Possible experiences to base the assignment on:
You could base your assignment on a particular focal experience of learning (e.g. problem solving) or of assisting learning, on this course, or as a tutor, or on a course placement either in or out of school. Examples of such experiences have previously included: experience of trying to learn some new mathematics; tutoring someone within your family or friends who is attempting to learn mathematics that you could offer to help; and teaching assistance in a school. You could pair up with someone else in the class and one could reflect on the teaching experience and one (in a separate assignment!) on the learning experience. You could also teach yourself something, either through extending one of the investigations from the class (or from elsewhere), or by choosing any mathematical topic that you don’t already know well.
Possible topics to choose from (or come up with your own):
• Mathematics emotions (e.g. anxiety)
• Applying maths in the ‘real’ world (e.g. breathing statistics, vaccines, etc. )
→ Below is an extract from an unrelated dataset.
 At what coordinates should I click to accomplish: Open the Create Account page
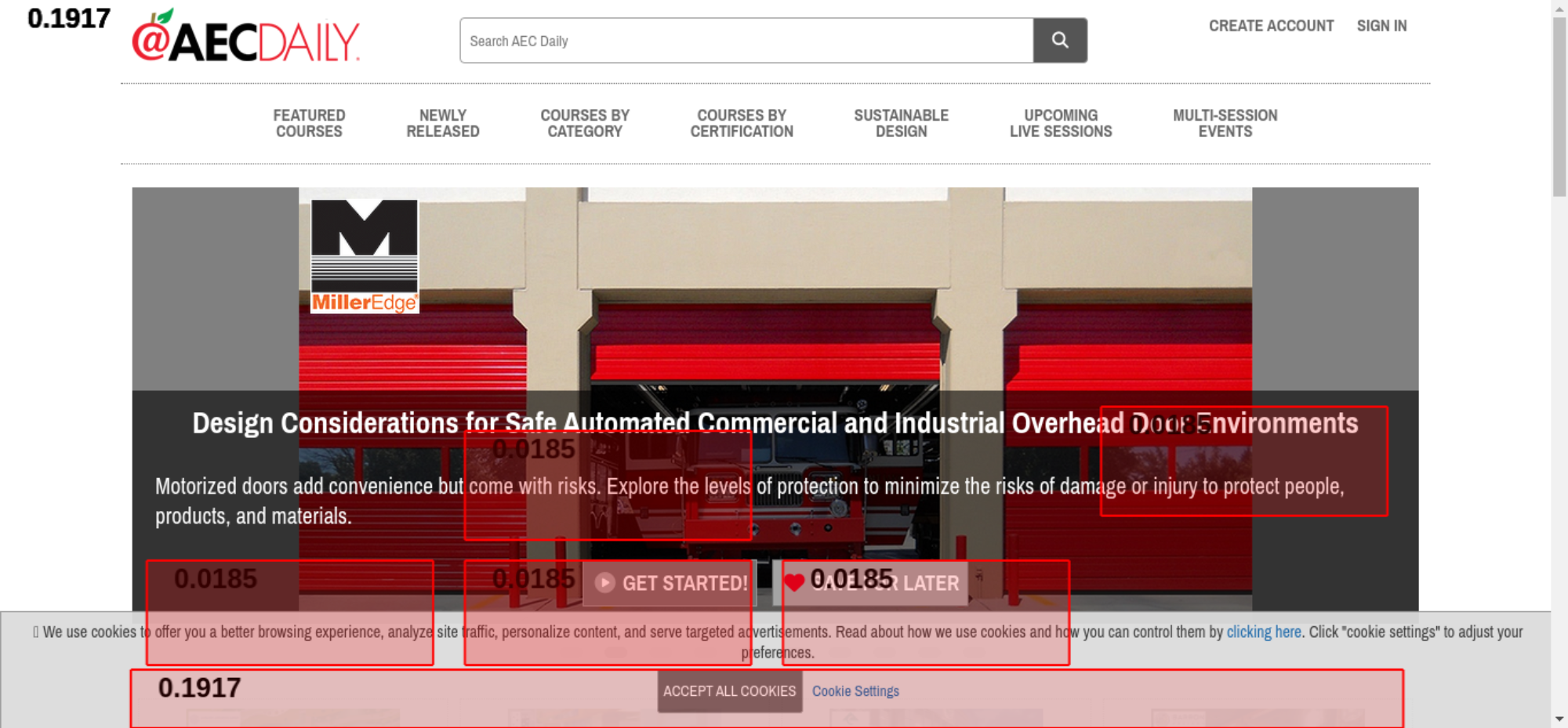1270,26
• Using games in mathematics (e.g. countdown)
• Mathematics in the media (e.g. film)
• Instrumental and relational understanding (e.g. teaching and learning fractions)
• Freudenthal and mathematics ‘models’ (e.g. the empty number line, or Cuisinere rods, or the array model)
• Problem solving in mathematics classroom
• Mathematics and Gender (or ethnicity, class, …)
• Mathematics pedagogy and social justice
• Decolonising the mathematics curriculum (a certain topic like symmetry, Pascal’s triangle, etc. OR a wider critical debate on decolonising mathematics early years and primary curriculum)
What should be included in the assignment?
Identifying the relevant literature and your review of it (which you might have written about in assignment 1) A brief description of the activity and people involved;
A description of the experience of teaching or learning e.g. any planning, what happened, but also, how it related to the themes of the course;
Critical reflection on the process. This could include: Why you did what you did, how you felt it went, reflecting on the themes of the course in relation to what you did, what you could have done differently and any other reflections on the experience.
Key criterion: Relating any of the above to the themes of the course AND to the mathematics education literature.
All arguments have to be substantiated with evidence. Min. 10 references.